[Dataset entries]
== == ==

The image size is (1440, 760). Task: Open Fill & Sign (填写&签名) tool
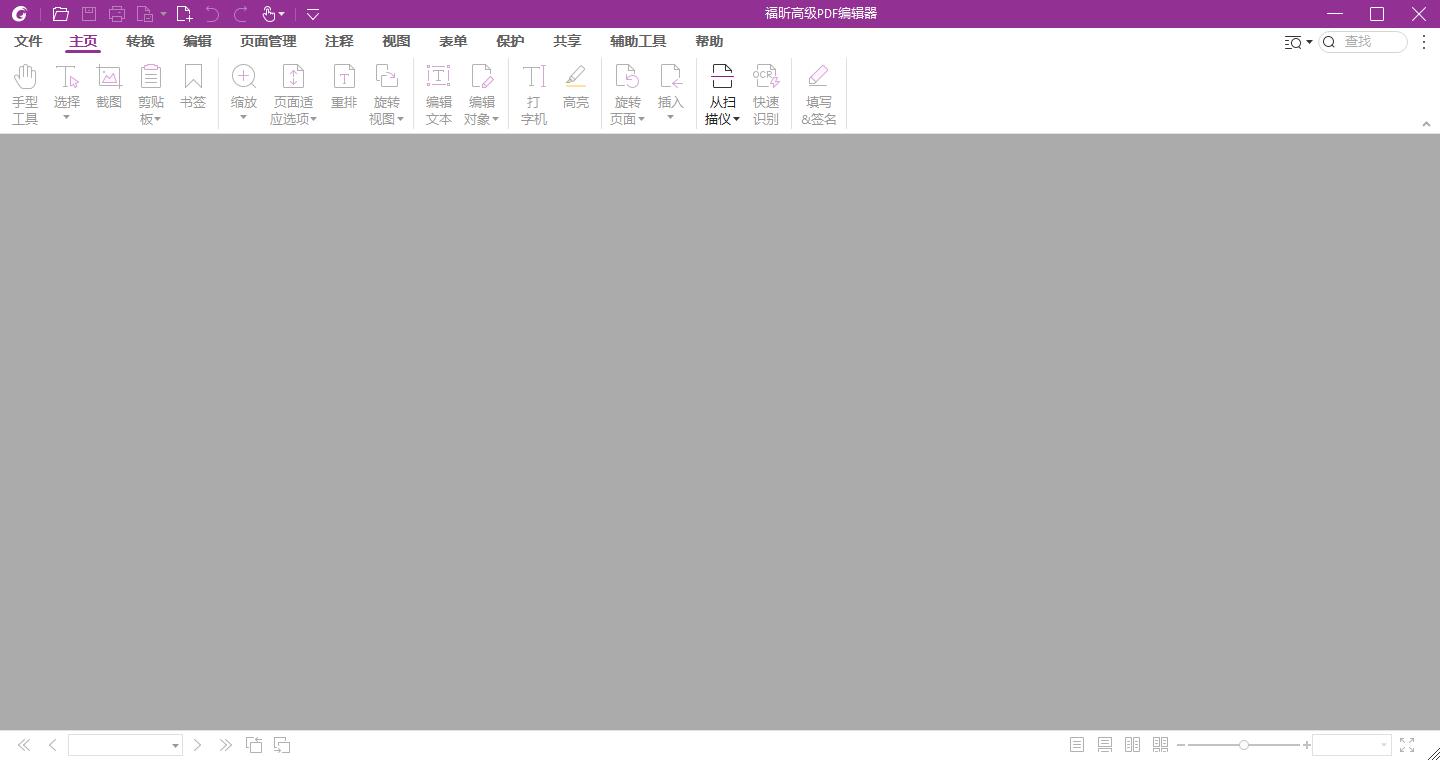tap(819, 93)
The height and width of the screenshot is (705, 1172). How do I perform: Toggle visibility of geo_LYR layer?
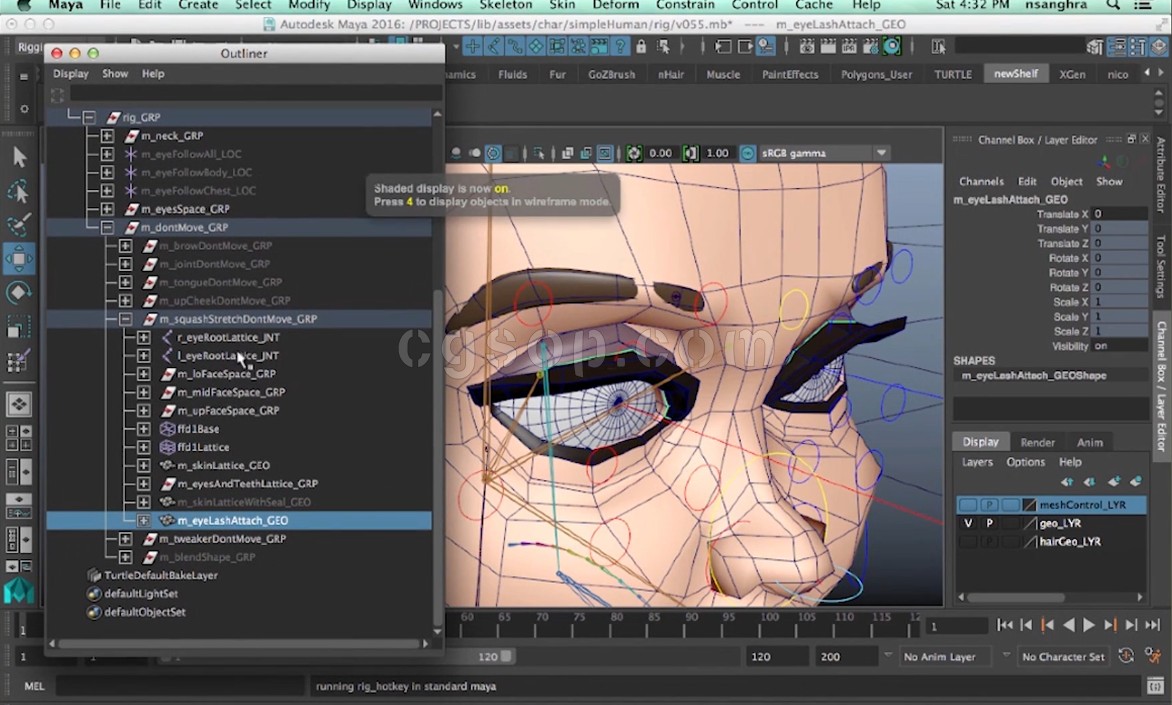click(x=967, y=523)
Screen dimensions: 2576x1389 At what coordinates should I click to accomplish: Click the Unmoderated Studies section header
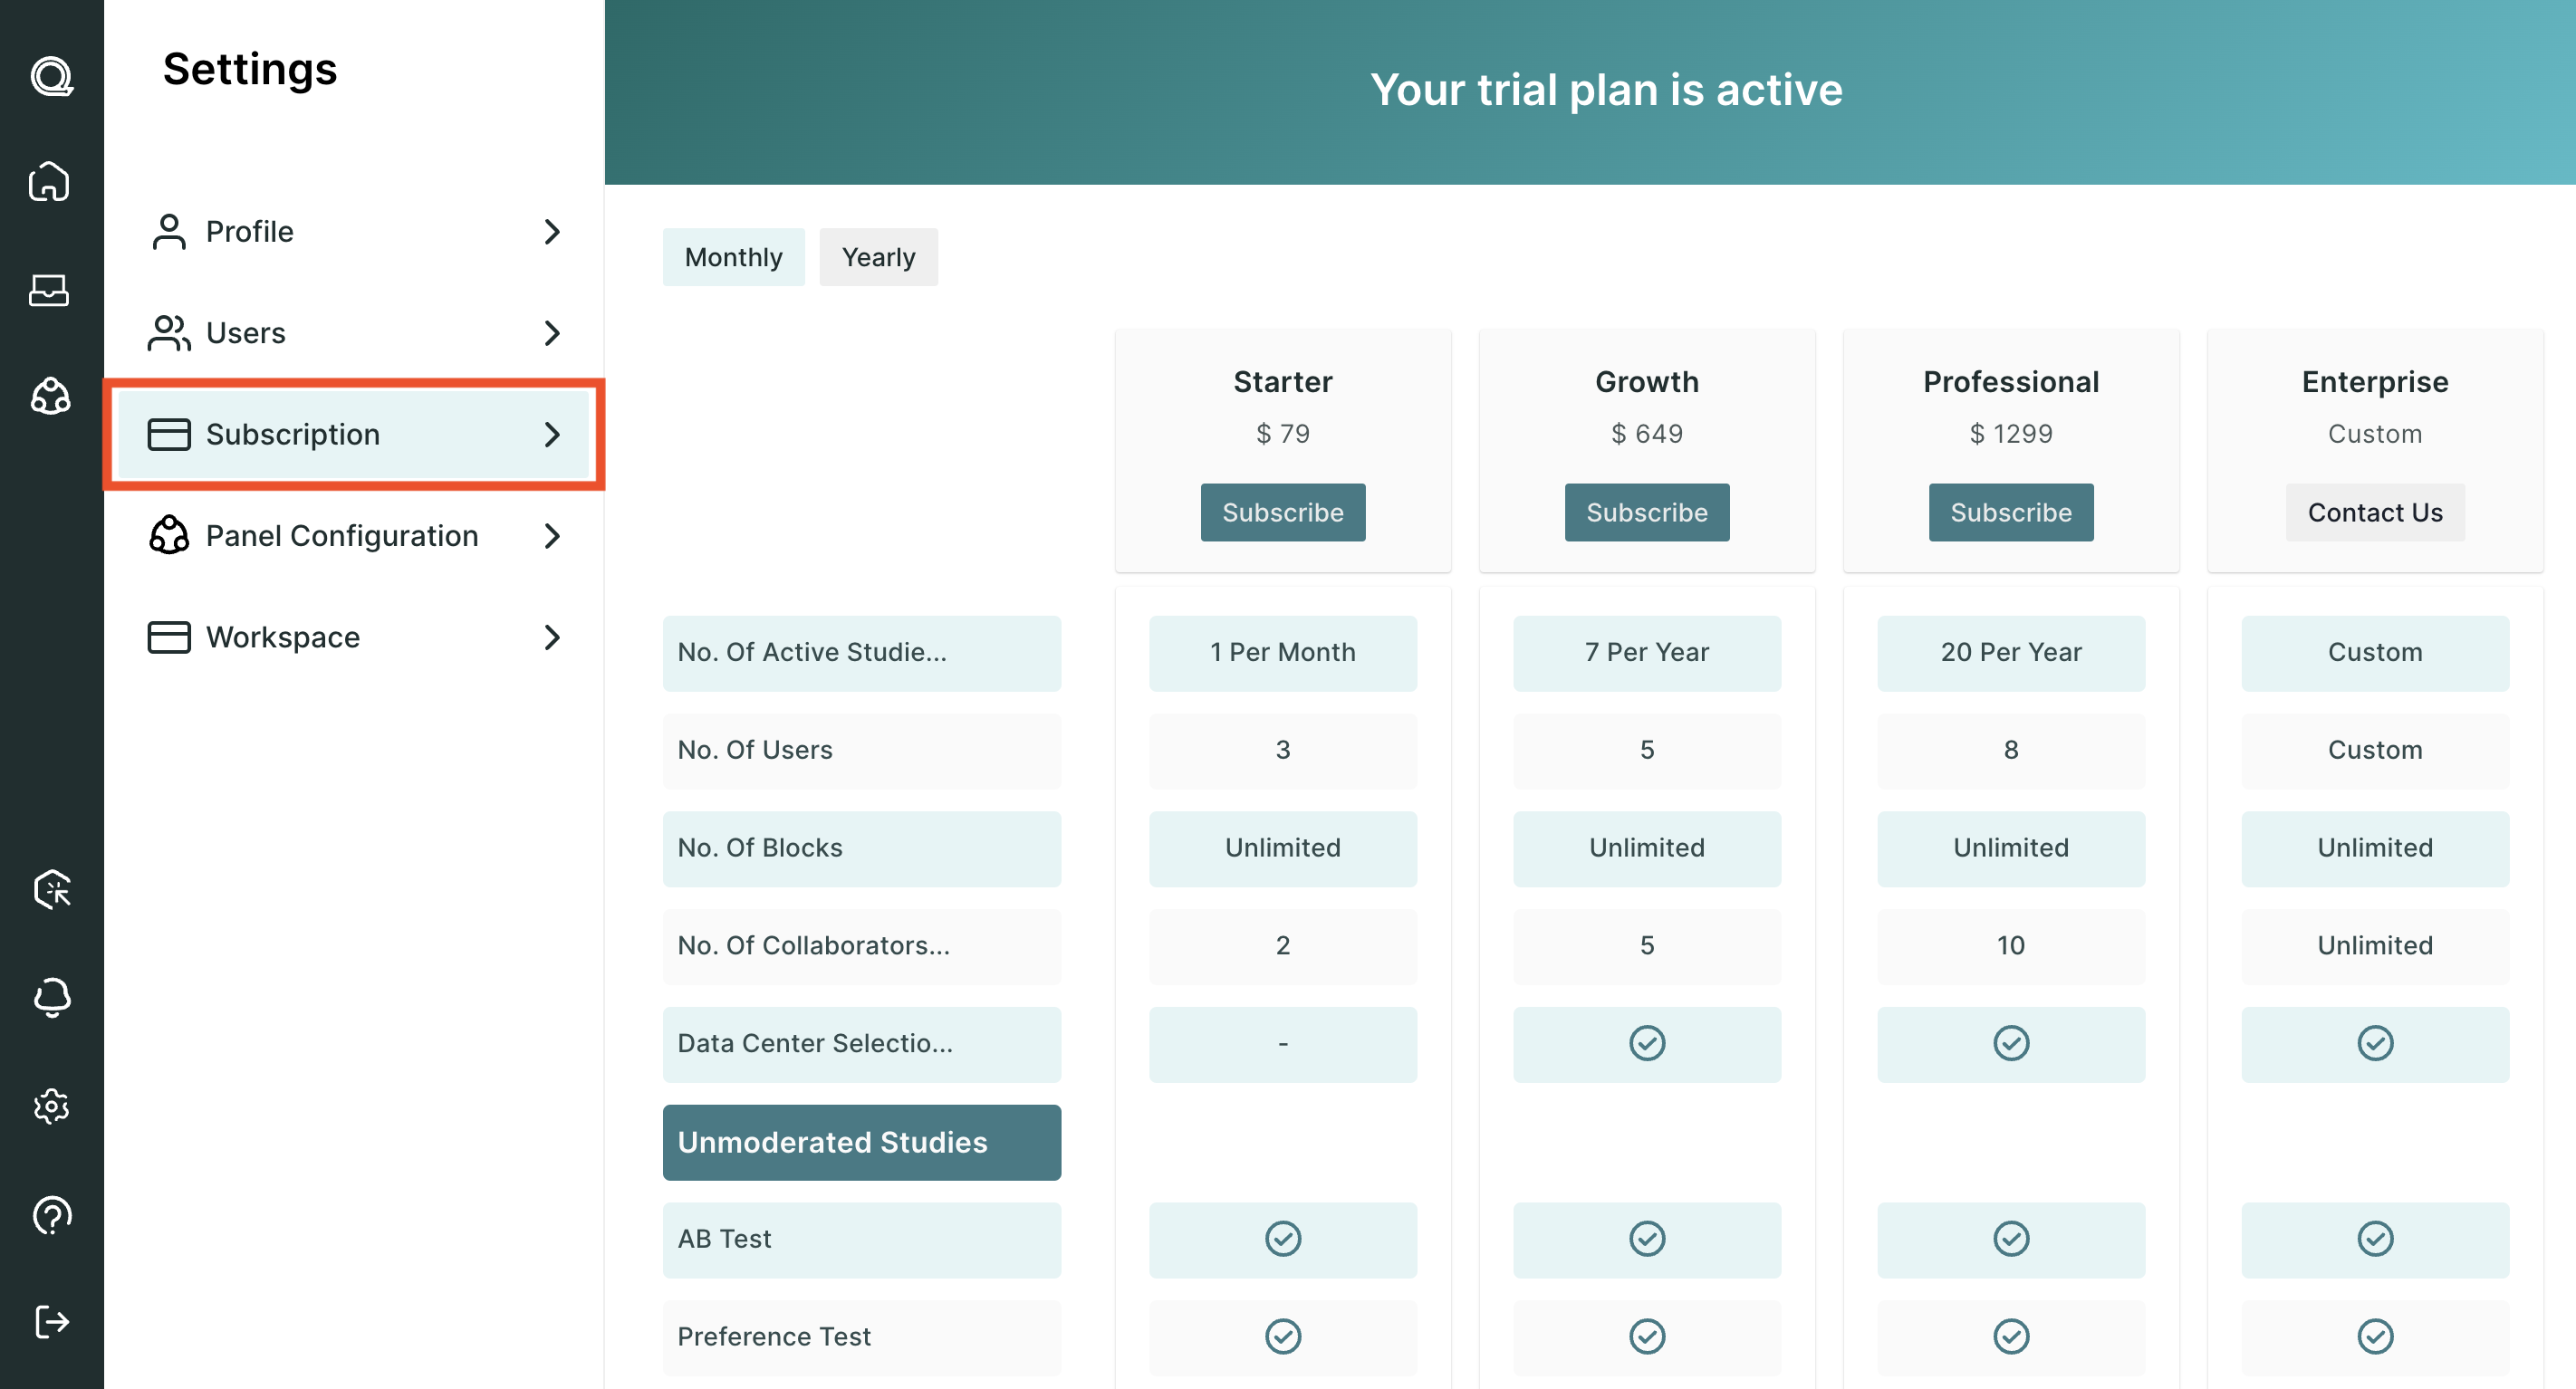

== == ==

### [TASK DETAILS]
Each line of the data above should be reproduced without alteration, and no picture should appear in the copy.

### [TASK SOLUTION]
The image size is (1440, 760). Task: Open Fill & Sign (填写&签名) tool
tap(819, 93)
The height and width of the screenshot is (705, 1172). How do I perform: Toggle visibility of geo_LYR layer?
click(x=967, y=523)
Screen dimensions: 2576x1389 At what coordinates should I click to accomplish: Click the Unmoderated Studies section header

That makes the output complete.